I have come across multiple algorithms such as Flajolet-Martin algorithm , HyperLogLog to find out unique elements from a list of elements and suddenly became curious about how Java calculates it? And what is the Time-complexity in each of these cases to store and find unique values?
Flajolet-Martin and HyperLogLog algorithms are about getting an approximate count of the distinct elements (the count-distinct problem) in one pass of a stream of N
elements with O(N)
time and modest (much better than O(N)
) memory usage.
An implementation of the Map
API does not need a solution to the "count-distinct" problem.
(Aside: TreeMap
and HashMap
already keep a precomputed count of the number of entries in the map1; i.e. Map.size()

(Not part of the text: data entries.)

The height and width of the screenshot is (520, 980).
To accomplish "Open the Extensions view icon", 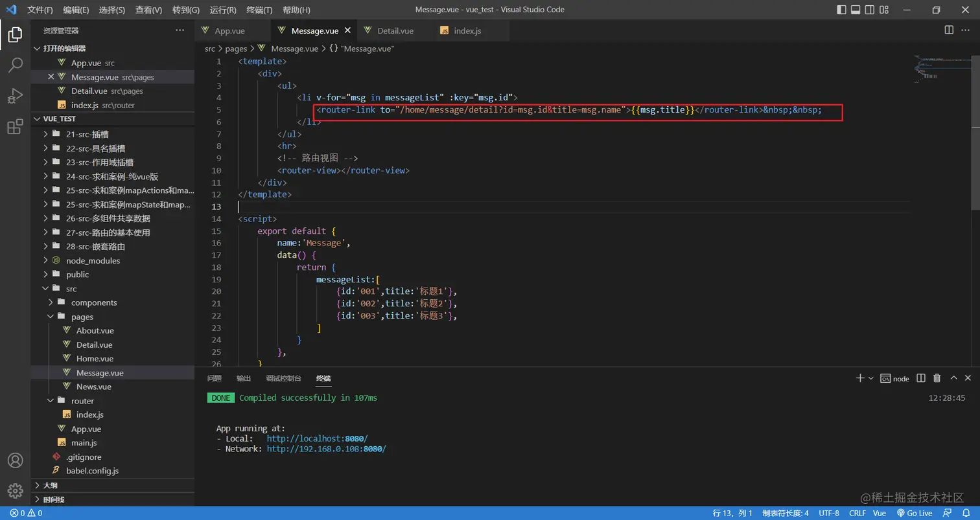I will coord(15,127).
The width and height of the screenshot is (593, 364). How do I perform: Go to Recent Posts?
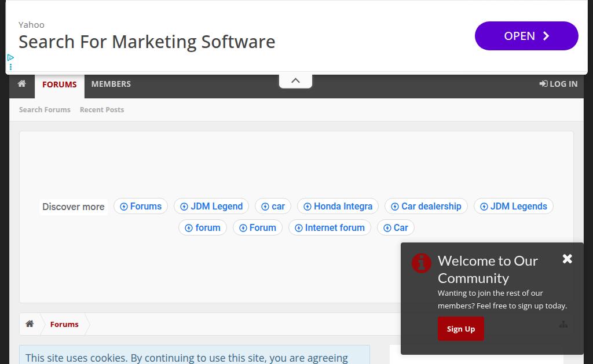[x=102, y=109]
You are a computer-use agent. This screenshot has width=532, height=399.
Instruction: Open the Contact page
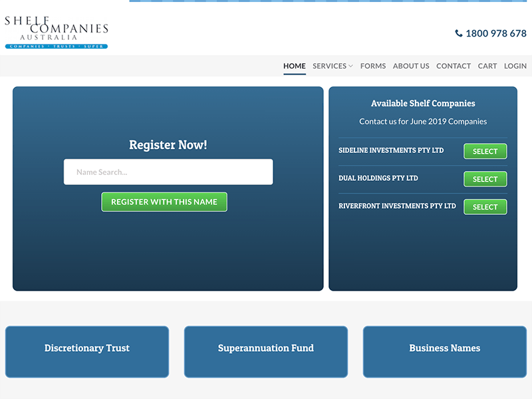point(454,66)
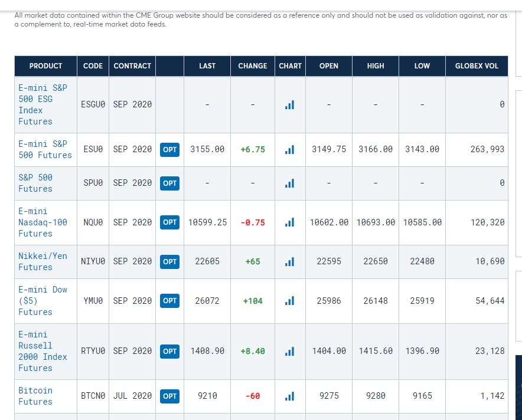Viewport: 522px width, 420px height.
Task: Open chart icon for Bitcoin Futures
Action: (289, 396)
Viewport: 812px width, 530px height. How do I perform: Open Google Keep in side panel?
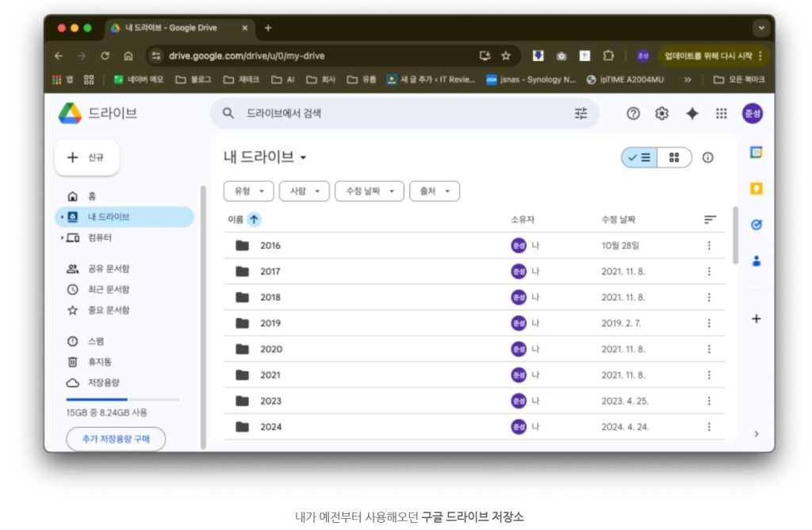(x=756, y=189)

. Provided that you don't get into thread-safety problems the result is accurate (not approximate). The cost of calling size()
is O(1)
. The cost of maintaining it is O(U)
where U
is the number of map addition and removal operations performed.)
More generally, Flajolet-Martin algorithm or HyperLogLog do not / cannot form the basis for a Map
data structure. They do not address the dictionary problem.
The algorithms used by HashMap
and TreeMap
are (respectively) hash table and binary tree algorithms. There are more details in the respective javadocs, and the full source code (with comments) is readily available for you to look at. (Google for "java.util.HashMap" source
... for example.)
1 - Interestingly, ConcurrentHashMap
doesn't work this way ... because updating the size
field would be a concurrency bottleneck. Instead, the size()
operation is O(N)
.